South African actress

Sonia Mbele is a South African actress, model, TV producer and entrepreneur. She produced the first ever Real Housewives franchise in Africa, and is the executive producer for The Real Housewives of Johannesburg.

==Early life==
Sonia Mbele was born in December 1976 in Natalspruit, South Africa.

==Career==
Mbele began her career in 1998 as a lead act in an SABC 2 drama production that was called Phamokate and in 1999 she was awarded at the FNB Vita Award for Most Promising New Actress.

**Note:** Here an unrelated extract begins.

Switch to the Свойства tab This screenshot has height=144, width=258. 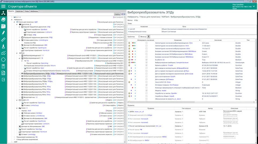[19, 11]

In 2003, Mbele was cast in SABC 1 soap series Generations through which she rose to prominence in South Africa, she played her role as Ntombi Khumalo up to 2011. In 2009, Mbele won the Golden Horn Award for Best Actress in a TV Soap at the South African Film and Television Awards.

Mbele became the first black celebrity to be named face of Dark & Lovely, Lux, and Sun-Silk in South Africa.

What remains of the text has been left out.